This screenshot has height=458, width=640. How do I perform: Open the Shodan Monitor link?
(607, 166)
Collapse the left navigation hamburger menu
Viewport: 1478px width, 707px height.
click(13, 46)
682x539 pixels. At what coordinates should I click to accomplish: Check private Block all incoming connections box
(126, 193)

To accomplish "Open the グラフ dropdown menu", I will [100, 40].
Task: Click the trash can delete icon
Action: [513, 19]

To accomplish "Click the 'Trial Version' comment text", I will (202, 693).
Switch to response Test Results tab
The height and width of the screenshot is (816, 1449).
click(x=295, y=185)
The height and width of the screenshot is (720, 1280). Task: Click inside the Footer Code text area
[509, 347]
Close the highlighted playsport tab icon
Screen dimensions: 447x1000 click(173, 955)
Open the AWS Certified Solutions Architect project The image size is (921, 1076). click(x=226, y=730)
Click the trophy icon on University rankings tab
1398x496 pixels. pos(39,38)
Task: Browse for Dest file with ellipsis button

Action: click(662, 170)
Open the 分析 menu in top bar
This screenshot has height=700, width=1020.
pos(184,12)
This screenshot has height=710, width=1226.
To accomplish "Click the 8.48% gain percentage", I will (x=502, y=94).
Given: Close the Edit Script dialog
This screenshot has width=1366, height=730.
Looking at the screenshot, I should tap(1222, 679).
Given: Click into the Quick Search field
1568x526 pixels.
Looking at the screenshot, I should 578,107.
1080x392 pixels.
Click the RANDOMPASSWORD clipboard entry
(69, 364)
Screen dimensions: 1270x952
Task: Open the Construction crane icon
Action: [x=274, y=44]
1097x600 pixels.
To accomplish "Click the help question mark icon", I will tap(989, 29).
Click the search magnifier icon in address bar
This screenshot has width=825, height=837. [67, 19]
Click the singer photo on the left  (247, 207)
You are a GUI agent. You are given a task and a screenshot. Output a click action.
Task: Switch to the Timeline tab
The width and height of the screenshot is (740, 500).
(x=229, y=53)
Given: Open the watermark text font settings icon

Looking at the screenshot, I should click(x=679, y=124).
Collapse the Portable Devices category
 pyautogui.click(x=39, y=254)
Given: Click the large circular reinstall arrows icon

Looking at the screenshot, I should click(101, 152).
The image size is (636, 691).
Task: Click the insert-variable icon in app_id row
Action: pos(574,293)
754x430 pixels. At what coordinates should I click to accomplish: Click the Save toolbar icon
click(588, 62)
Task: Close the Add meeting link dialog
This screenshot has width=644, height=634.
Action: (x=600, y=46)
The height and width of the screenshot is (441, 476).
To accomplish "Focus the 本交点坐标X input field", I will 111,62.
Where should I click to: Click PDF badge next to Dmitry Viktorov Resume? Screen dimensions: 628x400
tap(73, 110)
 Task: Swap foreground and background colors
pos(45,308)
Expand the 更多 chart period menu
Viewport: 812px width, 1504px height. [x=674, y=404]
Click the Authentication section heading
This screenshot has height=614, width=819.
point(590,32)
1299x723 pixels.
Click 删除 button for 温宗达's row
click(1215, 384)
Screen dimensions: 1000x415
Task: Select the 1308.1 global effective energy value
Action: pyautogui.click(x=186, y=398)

* What to do:
Retype the entries word for word.

* Result below:
This screenshot has height=458, width=640. How do I perform: Open the Shodan Monitor link?
(607, 166)
Collapse the left navigation hamburger menu
Viewport: 1478px width, 707px height.
click(13, 46)
682x539 pixels. At what coordinates should I click to accomplish: Check private Block all incoming connections box
(126, 193)

To accomplish "Open the グラフ dropdown menu", I will [100, 40].
Task: Click the trash can delete icon
Action: [513, 19]

To accomplish "Click the 'Trial Version' comment text", I will (202, 693).
Switch to response Test Results tab
The height and width of the screenshot is (816, 1449).
click(x=295, y=185)
The height and width of the screenshot is (720, 1280). Task: Click inside the Footer Code text area
[509, 347]
Close the highlighted playsport tab icon
Screen dimensions: 447x1000 click(173, 955)
Open the AWS Certified Solutions Architect project The image size is (921, 1076). click(x=226, y=730)
Click the trophy icon on University rankings tab
1398x496 pixels. pos(39,38)
Task: Browse for Dest file with ellipsis button

Action: click(662, 170)
Open the 分析 menu in top bar
This screenshot has height=700, width=1020.
pos(184,12)
This screenshot has height=710, width=1226.
To accomplish "Click the 8.48% gain percentage", I will (x=502, y=94).
Given: Close the Edit Script dialog
This screenshot has width=1366, height=730.
Looking at the screenshot, I should tap(1222, 679).
Given: Click into the Quick Search field
1568x526 pixels.
Looking at the screenshot, I should 578,107.
1080x392 pixels.
Click the RANDOMPASSWORD clipboard entry
(69, 364)
Screen dimensions: 1270x952
Task: Open the Construction crane icon
Action: [x=274, y=44]
1097x600 pixels.
To accomplish "Click the help question mark icon", I will tap(989, 29).
Click the search magnifier icon in address bar
This screenshot has width=825, height=837. [67, 19]
Click the singer photo on the left  (247, 207)
You are a GUI agent. You are given a task and a screenshot. Output a click action.
Task: Switch to the Timeline tab
The width and height of the screenshot is (740, 500).
(x=229, y=53)
Given: Open the watermark text font settings icon

Looking at the screenshot, I should click(x=679, y=124).
Collapse the Portable Devices category
 pyautogui.click(x=39, y=254)
Given: Click the large circular reinstall arrows icon

Looking at the screenshot, I should click(101, 152).
The image size is (636, 691).
Task: Click the insert-variable icon in app_id row
Action: pos(574,293)
754x430 pixels. At what coordinates should I click to accomplish: Click the Save toolbar icon
click(588, 62)
Task: Close the Add meeting link dialog
This screenshot has width=644, height=634.
Action: (x=600, y=46)
The height and width of the screenshot is (441, 476).
To accomplish "Focus the 本交点坐标X input field", I will 111,62.
Where should I click to: Click PDF badge next to Dmitry Viktorov Resume? Screen dimensions: 628x400
tap(73, 110)
 Task: Swap foreground and background colors
pos(45,308)
Expand the 更多 chart period menu
Viewport: 812px width, 1504px height. [x=674, y=404]
Click the Authentication section heading
This screenshot has height=614, width=819.
point(590,32)
1299x723 pixels.
Click 删除 button for 温宗达's row
click(1215, 384)
Screen dimensions: 1000x415
Task: Select the 1308.1 global effective energy value
Action: pyautogui.click(x=186, y=398)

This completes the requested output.